[Rows on finding words and elements]
--------
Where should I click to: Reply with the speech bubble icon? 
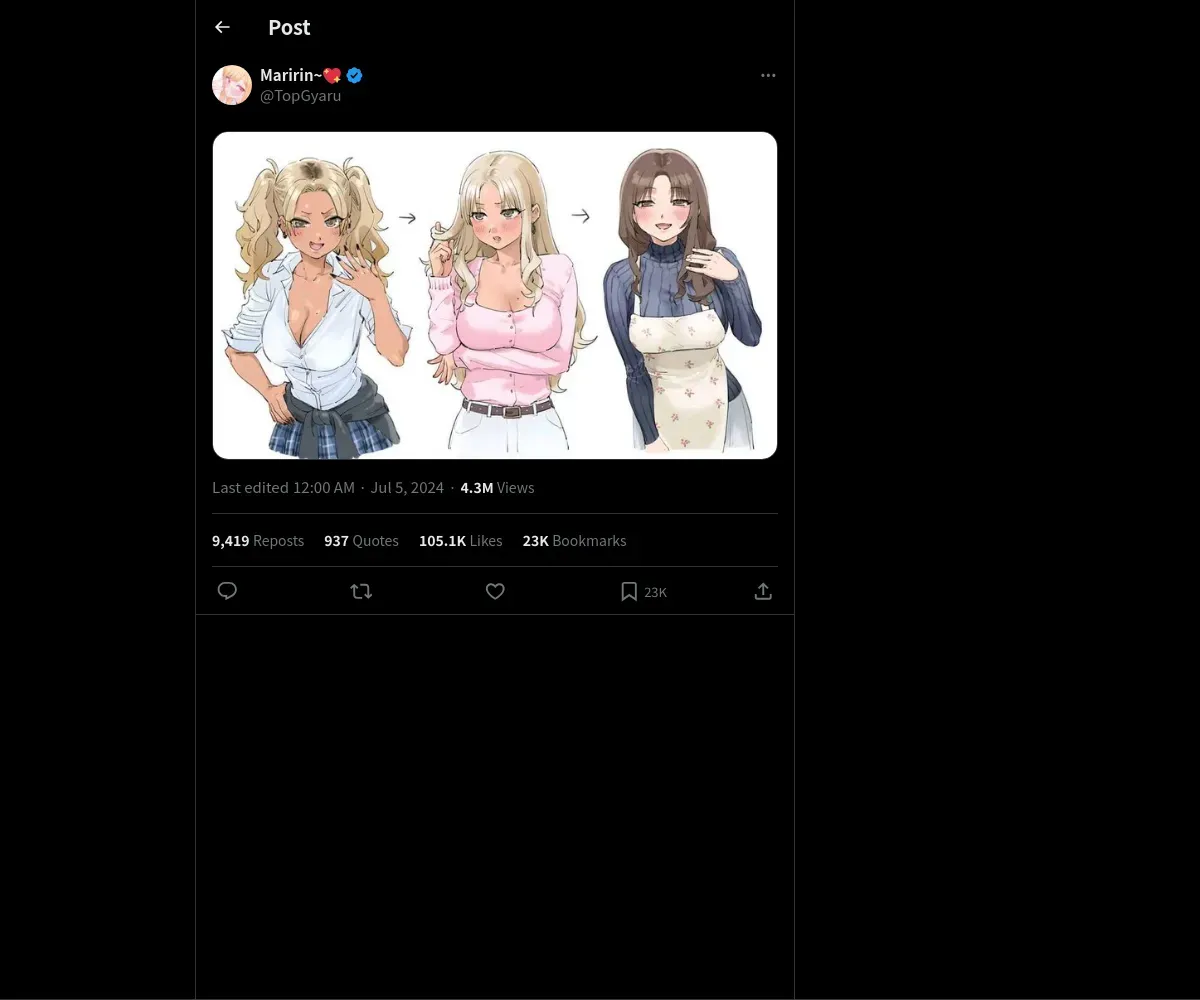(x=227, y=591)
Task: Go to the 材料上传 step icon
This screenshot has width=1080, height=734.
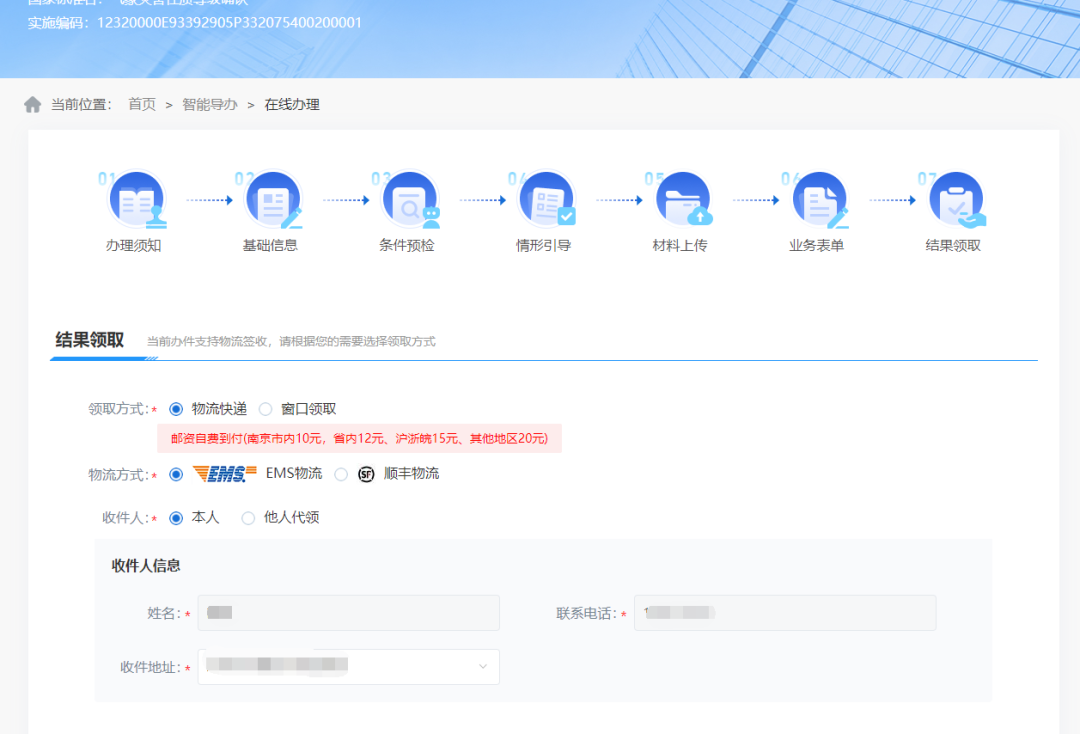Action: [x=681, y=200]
--------
■ WHAT THE TASK REQUIRES: Repeat word for word everything in the rows above, from the line containing "Task: Go to the 材料上传 step icon" down to the end of the rows. Leave the pictures out of your answer.

■ TASK OUTPUT:
Task: Go to the 材料上传 step icon
This screenshot has width=1080, height=734.
Action: [x=681, y=200]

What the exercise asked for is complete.